____ PASSAGE FOR REVIEW


• The idea of using multiple LLMs as evaluators has been proposed in some prior works [1,2]. Moreover, the theoretical justification is very idealized and disconnected from practical setups. This diminishes the overall contribution and the work is expected to have a heavy emphasis on its empirical contribution (more on this next).
• Theory:
  • The evaluation suboptimality bounds are for the case of one-shot evaluation rather than iterative evaluation and improvement, the latter being the setup of the paper.
  • The proof is strewn with typos and errors. A few examples:
    • Equation (4): Like Equation (2) the leading term should be |e_\max| rather than $|e^*|$.
    • [L204]: The expression for $\Delta_1$ has an undefined $l$. This statement also introduces the above error.
    • Last equation in the equation block for $\Delta_2$ randomly introduces $e^*$.
  • The idea of using multiple evaluators heavily relies on the last statement “as we increase the number of mixture components [...] under certain assumptions.”. The assumptions have not been stated.
• Empirical evaluation:
  • EDR: The definition seems to have some error. $\frac{1}{|Z_\text{fail}|} \sum_{z \in Z_\text{fail}} q_z$ evaluates to 1, since $Z_\text{fail}$ by definition is the “set of iterations with at least one failed test case”. What is the actual definition? And why is this metric so significantly favorable for AIME relative to SR and CR?

Nitpicks:

• The paper is hastily written. This is indicated by typos in the paper, some examples of which are:
  • Third row of Table 3 highlights AIME as being more performant, whereas the numbers for Single-Eval are higher.
  • [L159] has an unaddressed comment “cite ipm”

________
____ SOURCE DATA

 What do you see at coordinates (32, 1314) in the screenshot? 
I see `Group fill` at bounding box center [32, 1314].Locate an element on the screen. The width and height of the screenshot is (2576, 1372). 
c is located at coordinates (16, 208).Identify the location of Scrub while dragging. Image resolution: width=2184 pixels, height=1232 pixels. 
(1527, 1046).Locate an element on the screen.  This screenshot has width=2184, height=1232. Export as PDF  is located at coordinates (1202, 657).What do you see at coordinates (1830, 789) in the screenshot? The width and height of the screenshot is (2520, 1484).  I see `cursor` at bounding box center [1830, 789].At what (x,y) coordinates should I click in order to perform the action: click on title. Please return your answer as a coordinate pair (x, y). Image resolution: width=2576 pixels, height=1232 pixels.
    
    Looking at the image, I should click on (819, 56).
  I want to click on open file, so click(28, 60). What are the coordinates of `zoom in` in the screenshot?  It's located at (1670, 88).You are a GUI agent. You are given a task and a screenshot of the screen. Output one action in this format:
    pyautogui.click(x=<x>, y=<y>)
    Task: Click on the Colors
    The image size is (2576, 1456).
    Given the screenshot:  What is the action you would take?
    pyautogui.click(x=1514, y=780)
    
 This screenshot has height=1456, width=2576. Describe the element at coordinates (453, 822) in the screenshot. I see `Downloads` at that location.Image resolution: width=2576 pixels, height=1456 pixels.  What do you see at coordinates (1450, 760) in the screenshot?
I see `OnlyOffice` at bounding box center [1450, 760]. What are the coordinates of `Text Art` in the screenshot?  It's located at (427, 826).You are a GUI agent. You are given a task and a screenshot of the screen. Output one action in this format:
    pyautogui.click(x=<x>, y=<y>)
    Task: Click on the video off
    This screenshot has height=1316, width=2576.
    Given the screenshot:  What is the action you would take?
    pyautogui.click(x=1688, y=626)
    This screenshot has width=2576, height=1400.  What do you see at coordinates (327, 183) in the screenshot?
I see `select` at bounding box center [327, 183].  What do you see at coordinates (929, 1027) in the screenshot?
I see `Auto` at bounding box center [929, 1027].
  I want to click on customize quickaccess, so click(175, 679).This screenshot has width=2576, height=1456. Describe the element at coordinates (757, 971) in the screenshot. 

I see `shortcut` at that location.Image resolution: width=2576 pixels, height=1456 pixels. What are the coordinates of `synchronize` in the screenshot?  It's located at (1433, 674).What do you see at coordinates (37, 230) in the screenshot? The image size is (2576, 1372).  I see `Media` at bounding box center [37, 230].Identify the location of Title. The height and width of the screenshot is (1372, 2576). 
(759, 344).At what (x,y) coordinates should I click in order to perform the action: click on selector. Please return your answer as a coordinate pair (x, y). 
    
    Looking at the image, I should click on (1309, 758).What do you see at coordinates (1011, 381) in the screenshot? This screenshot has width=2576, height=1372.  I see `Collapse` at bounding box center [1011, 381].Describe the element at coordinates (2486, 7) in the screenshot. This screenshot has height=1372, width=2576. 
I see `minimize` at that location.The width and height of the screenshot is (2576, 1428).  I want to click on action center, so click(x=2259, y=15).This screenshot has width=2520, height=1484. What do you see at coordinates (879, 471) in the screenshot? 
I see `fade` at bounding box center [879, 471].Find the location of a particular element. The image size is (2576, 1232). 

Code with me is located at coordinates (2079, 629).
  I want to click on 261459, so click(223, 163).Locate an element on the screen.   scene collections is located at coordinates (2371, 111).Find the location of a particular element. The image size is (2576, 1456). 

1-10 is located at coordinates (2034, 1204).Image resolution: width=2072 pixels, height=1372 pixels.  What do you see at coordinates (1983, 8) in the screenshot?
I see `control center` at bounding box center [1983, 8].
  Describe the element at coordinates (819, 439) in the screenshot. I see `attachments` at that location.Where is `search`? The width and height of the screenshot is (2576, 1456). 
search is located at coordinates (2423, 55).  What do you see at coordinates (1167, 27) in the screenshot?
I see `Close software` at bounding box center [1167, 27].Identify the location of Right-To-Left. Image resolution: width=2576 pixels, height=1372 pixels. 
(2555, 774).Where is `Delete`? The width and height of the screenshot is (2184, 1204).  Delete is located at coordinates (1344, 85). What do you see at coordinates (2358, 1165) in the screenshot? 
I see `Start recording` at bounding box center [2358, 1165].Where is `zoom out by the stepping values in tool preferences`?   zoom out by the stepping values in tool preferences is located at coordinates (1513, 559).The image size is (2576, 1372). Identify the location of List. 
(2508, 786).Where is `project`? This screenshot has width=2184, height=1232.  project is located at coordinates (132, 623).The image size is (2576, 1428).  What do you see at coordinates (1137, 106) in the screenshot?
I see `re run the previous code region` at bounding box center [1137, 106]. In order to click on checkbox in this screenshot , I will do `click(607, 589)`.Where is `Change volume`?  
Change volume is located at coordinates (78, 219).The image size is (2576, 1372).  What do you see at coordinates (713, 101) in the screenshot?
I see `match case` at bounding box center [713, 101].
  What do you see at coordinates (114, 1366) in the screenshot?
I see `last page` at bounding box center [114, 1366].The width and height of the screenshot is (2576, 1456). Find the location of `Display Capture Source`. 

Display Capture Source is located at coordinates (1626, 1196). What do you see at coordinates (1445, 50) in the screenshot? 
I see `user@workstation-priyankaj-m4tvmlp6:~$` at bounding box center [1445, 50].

________

_WORK REQUEST 1_
In the peer review above the entries, rewrite the paragraph beginning "The idea of using multiple LLMs as evaluators" as a short bulleted list that keeps its main points.
_WORK REQUEST 2_
Answer these questions using the peer review:
(a) According to the reviewer, which equation should have the same leading term as Equation (2)?
(b) What unaddressed comment appears at [L159]?
(c) Which row of Table 3 highlights AIME as more performant even though the Single-Eval numbers are higher?
_WORK REQUEST 3_
Extend the peer review, not the entries, by writing on from the point where its last sentence ends.

_EXERCISE OUTPUT 1_
- Using multiple LLMs as evaluators has already been proposed in prior works [1,2].
- The theoretical justification is very idealized and disconnected from practical setups.
- This weakens the overall contribution.
- The work is therefore expected to rest heavily on its empirical contribution.

_EXERCISE OUTPUT 2_
(a) Equation (4).
(b) "cite ipm"
(c) The third row.

_EXERCISE OUTPUT 3_
  • [L185] “combine the losses”: the evaluations are combined, not losses.

[1] Verga, Pat, et al. "Replacing Judges with Juries: Evaluating LLM Generations with a Panel of Diverse Models." arXiv preprint arXiv:2404.18796 (2024).

[2] Kim, Seungone, et al. "The BiGGen Bench: A Principled Benchmark for Fine-grained Evaluation of Language Models with Language Models." arXiv preprint arXiv:2406.05761 (2024).

• An important baseline that is missing and could potentially give superior results compared to the current baselines is: a single prompt containing descriptions of all criteria, as is the case with SingleEval, but with $k$ independent responses sampled from the LLM with temperature $> 0$. This would arguably give a much fairer comparison than allowing more tokens (3600 for SingleEval versus 3600/$k$ for AIME) since literature in LLMs contains evidence of majority voting or sampling methods outperforming greedy response selection [1, 2]. Furthermore, the results shown in Figure 5 clearly motivate this baseline: increasing the number of evaluators is shown to be helpful even when the same role is maintained.
• There is scope for improving the writing, especially Section 3.2, which contains the overview. It would also be helpful to have a clear description of the roles or criteria in one place and then discuss which ones are more consequential in obtaining the gain in performance (Section 4.3.2 mentions that readability, runtime, and code redundancy evaluators are secondary and leads to worse performance than the SingleEval baseline).
• There are some readability issues: the font size in the plots in Figure 4 is too small to be legible.
• From the results it seems that HumanEval is perhaps not the best dataset to demonstrate the strength of AIME; the performance in terms of success rate and completion rate for all methods is comparable, and the gains seem to be within noise (Tables 3 and 4 in Appendix).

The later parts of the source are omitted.